The Secretary of Defense Donald Rumsfeld, Secretary of State Colin Powell and President of the United States George Bush all found the interrogation techniques at Abu Gharib degrading and dishonorable. Yet President Bush based a February 7, 2002 Executive Order allowing such techniques on a memo from Gonzales dated January 25, 2002 that said the war on terrorism "renders obsolete Geneva's strict limitations on questioning of enemy prisoners." Is this the kind of man we want running the United States Department of Justice?

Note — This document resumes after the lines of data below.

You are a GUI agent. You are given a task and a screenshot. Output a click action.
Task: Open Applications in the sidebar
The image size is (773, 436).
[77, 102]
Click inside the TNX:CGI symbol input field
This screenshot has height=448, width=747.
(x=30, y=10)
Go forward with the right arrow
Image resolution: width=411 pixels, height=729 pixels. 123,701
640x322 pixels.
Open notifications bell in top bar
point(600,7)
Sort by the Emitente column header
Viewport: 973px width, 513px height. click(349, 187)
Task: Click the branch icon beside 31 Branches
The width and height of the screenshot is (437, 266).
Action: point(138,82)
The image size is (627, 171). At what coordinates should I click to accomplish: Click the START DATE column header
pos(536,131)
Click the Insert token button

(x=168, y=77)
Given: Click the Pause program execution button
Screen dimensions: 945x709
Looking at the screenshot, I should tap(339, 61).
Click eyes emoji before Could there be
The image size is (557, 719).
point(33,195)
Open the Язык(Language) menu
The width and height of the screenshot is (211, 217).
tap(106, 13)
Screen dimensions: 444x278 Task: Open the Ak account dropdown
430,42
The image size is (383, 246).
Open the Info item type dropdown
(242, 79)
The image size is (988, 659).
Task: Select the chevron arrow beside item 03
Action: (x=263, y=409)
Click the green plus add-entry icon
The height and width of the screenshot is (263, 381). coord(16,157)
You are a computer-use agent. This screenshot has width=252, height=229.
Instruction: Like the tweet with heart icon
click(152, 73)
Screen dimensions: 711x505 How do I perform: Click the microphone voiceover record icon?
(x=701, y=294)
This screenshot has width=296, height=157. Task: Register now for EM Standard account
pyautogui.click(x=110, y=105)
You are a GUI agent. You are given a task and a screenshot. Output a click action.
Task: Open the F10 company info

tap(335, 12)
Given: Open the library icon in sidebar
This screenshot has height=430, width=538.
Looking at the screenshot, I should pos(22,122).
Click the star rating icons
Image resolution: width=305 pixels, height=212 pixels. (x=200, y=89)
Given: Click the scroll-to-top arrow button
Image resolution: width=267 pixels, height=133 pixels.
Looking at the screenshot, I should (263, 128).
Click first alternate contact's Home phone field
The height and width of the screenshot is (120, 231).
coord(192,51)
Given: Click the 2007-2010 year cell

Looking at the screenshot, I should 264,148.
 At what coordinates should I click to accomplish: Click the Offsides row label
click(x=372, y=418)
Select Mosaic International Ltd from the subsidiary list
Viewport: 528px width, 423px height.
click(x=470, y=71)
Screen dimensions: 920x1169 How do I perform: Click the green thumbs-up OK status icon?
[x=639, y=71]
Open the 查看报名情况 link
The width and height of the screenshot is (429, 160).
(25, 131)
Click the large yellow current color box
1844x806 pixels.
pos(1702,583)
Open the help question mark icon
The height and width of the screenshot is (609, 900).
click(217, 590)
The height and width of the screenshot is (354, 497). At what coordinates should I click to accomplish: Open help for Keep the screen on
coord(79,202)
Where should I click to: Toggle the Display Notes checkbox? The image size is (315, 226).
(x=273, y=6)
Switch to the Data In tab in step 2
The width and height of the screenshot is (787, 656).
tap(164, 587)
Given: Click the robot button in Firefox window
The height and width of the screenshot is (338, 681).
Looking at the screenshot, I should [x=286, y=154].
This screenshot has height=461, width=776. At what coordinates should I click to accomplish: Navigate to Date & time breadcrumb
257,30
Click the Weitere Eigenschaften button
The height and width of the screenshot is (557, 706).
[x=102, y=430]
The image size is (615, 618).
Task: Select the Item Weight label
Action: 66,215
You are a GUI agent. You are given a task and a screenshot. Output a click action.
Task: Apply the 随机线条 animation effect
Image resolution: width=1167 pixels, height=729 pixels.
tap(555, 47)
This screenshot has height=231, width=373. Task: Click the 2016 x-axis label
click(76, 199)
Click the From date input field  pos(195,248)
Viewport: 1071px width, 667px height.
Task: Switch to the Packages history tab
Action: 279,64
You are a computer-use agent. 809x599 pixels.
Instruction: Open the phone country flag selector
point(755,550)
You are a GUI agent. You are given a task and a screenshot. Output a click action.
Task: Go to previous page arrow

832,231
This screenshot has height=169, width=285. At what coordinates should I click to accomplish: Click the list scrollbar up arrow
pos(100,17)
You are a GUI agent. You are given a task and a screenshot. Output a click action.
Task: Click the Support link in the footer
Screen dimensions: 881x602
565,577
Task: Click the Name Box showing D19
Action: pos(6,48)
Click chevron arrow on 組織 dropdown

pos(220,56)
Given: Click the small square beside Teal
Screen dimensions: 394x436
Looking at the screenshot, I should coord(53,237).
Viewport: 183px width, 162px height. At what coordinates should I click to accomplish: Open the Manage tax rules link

White House counsel Alberto R. Gonzales chaired the meetings on this issue, which included detailed descriptions of interrogation techniques such as "waterboarding," a tactic intended to make detainees feel as if they are drowning. He raised no objections and, without consulting military and State Department experts in the laws of torture and war, approved an August 2002 memo that gave CIA interrogators the legal blessings they sought.Gonzales, working closely with a small group of conservative legal officials at the White House, the Justice Department and the Defense Department -- and overseeing deliberations that generally excluded potential dissenters -- helped chart other legal paths in the handling and imprisonment of suspected terrorists and the applicability of international conventions to U.S. military and law enforcement activities.
[Gonzales Helped Set the Course for Detainees - Washington Post - 01-05-05]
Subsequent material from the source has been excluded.